2. Eco desta espera humana — mas, sobretudo, palavra de segura esperança vinda de Deus — a promessa de um Salvador adquiriu na história bíblica diferentes figuras: foi a promessa de um descendente da mulher, capaz de esmagar a cabeça do mal; foi a promessa de um novo Moisés, que falasse e conduzisse o povo a uma terra definitiva; foi um rei como David, um "filho" que governasse e conduzisse Israel; foi alguém semelhante a um "Filho do Homem", revestido de majestade e glória, critério de vida e justiça; e, também, um Servo, esmagado pelo sofrimento, que resumisse na sua pessoa o sofrimento vivido por todos… O Profeta Isaías resumiu bem esta atitude de espera: "«Sentinela, que vês na noite? Sentinela, que vês na noite?» E a sentinela responde:«Vem a manhã e também a noite. Se querem uma resposta voltem novamente»" (Is 21,11-12).
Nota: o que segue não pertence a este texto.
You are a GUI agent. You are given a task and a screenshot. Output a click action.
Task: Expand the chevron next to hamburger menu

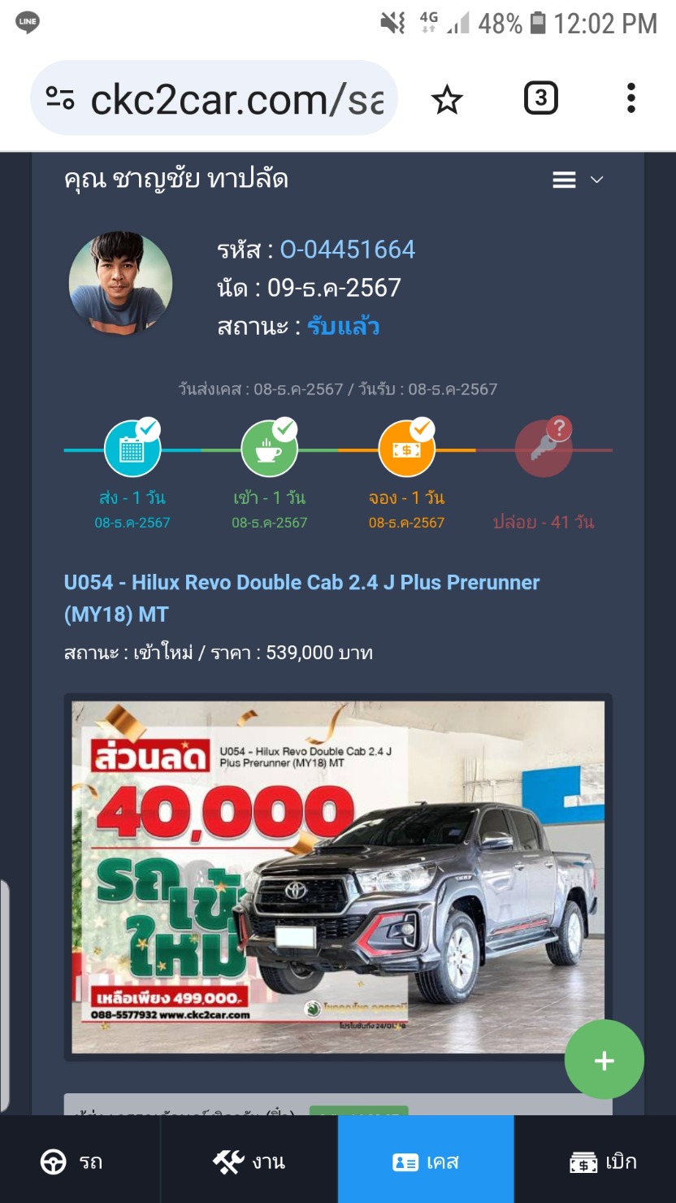pos(596,180)
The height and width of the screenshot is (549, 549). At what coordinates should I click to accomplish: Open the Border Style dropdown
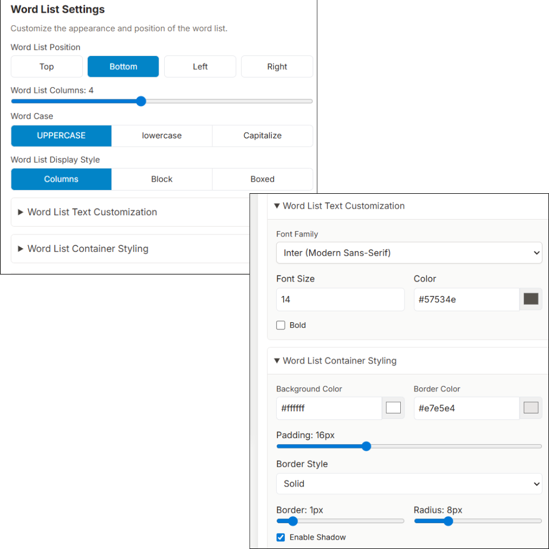[408, 484]
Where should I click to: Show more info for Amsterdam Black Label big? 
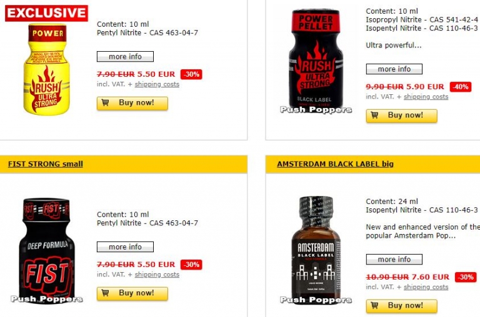(394, 259)
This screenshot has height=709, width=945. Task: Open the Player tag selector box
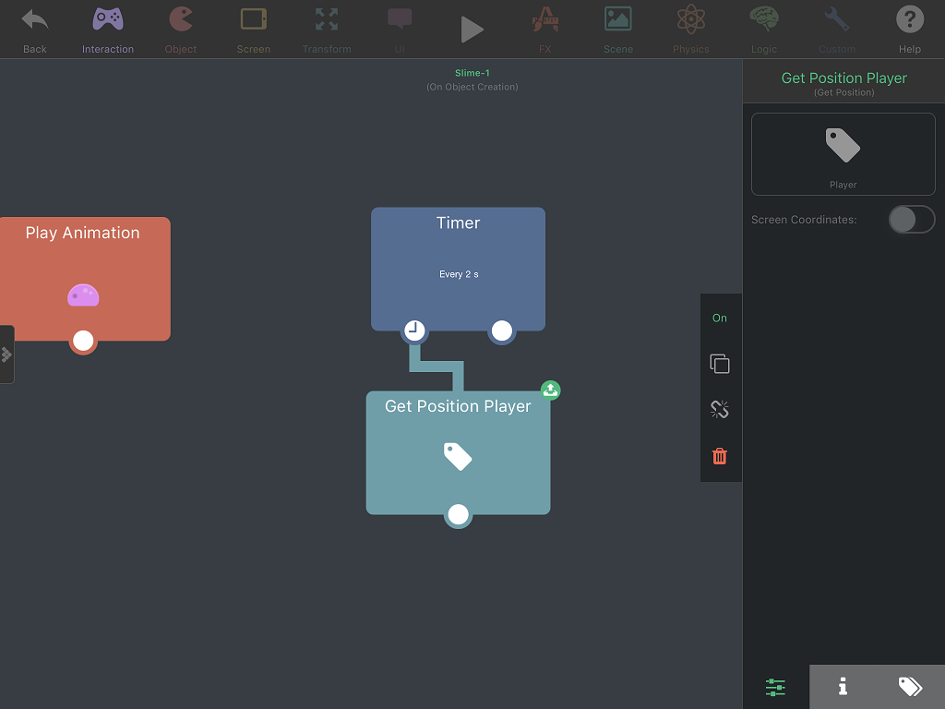[843, 154]
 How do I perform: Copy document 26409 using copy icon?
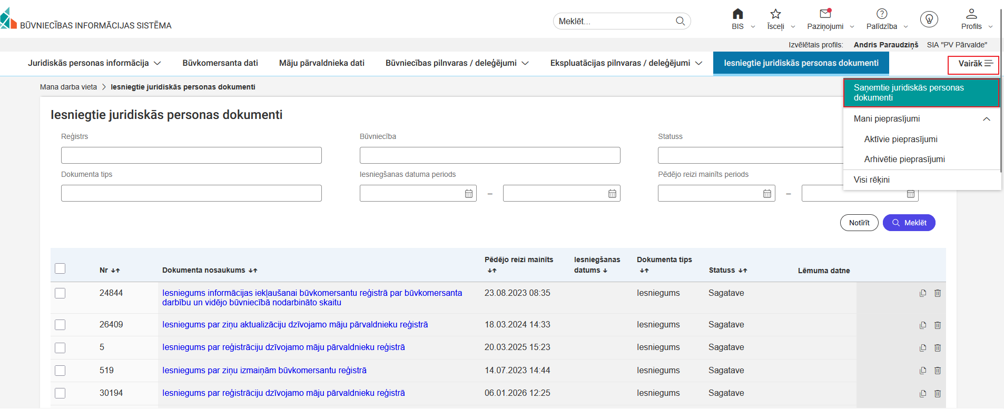[922, 325]
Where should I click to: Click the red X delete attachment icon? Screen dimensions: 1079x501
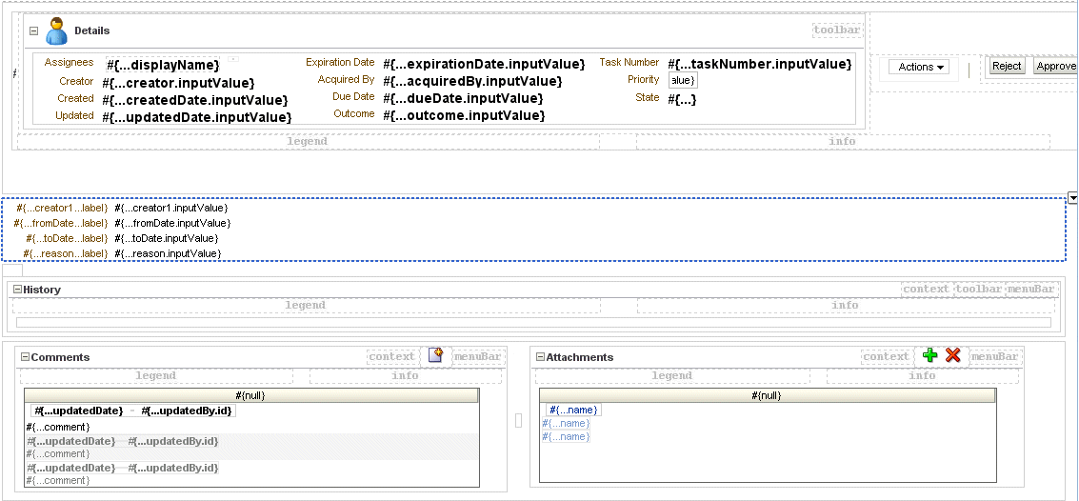tap(953, 355)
3. Mas, naquele primeiro dia de Natal, a esperança deixou de ser, apenas, olhar para o horizonte, para o futuro. A esperança de toda a humanidade adquiriu um nome, um rosto: é "aquele Menino que haveis de encontrar, envolto em panos e deitado na manjedoura".
Hoje como naquela noite, a sentinela divina regressa até nós com uma nova proclamação: "Nasceu hoje!". E como aqueles pastores, também nós nos erguemos e nos pomos a caminho. Mas, ao contrário do Antigo Testamento e dos homens sem Cristo, já não o fazemos às cegas: somos conduzidos pela luz que surge do Presépio.
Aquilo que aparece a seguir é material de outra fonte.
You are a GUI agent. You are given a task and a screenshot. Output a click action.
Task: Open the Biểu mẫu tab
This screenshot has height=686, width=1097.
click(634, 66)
Se regressamos a Belém para escutar, para ver, para adorar, uma e outra vez, o Menino que nasceu — se regressamos uma vez mais a Belém, é para nos deixarmos vencer pelo rosto do recém-nascido, tão inesperada continua a ser a notícia: um Deus Salvador que se faz Homem para mim, para ti e para todos; um Deus que nasce pobre numa manjedoura, adorado por simples pastores.
Sim, precisamos sempre — nós, a quem o pecado envelhece não apenas o corpo como, sobretudo, a alma — precisamos de regressar ao início, ao fundamento: é a condição para nos deixarmos renovar constantemente pelo Evangelho, pela Boa Notícia. Regressamos ao sucedido há 2024 anos porque esse acontecimento histórico nos oferece a garantia, a capacidade de olhar o horizonte com renovada frescura: certos da sua primeira vinda na história, podemos esperar a Sua vinda final. Corremos ao Presépio, e percebemo-lo entre nós. Sim, Ele está entre nós porque nasceu em Belém de Judá! Sim, Ele está entre nós, porque morreu em Jerusalém e porque, antes, tinha partido o Pão para os discípulos! Sim, Ele está entre nós!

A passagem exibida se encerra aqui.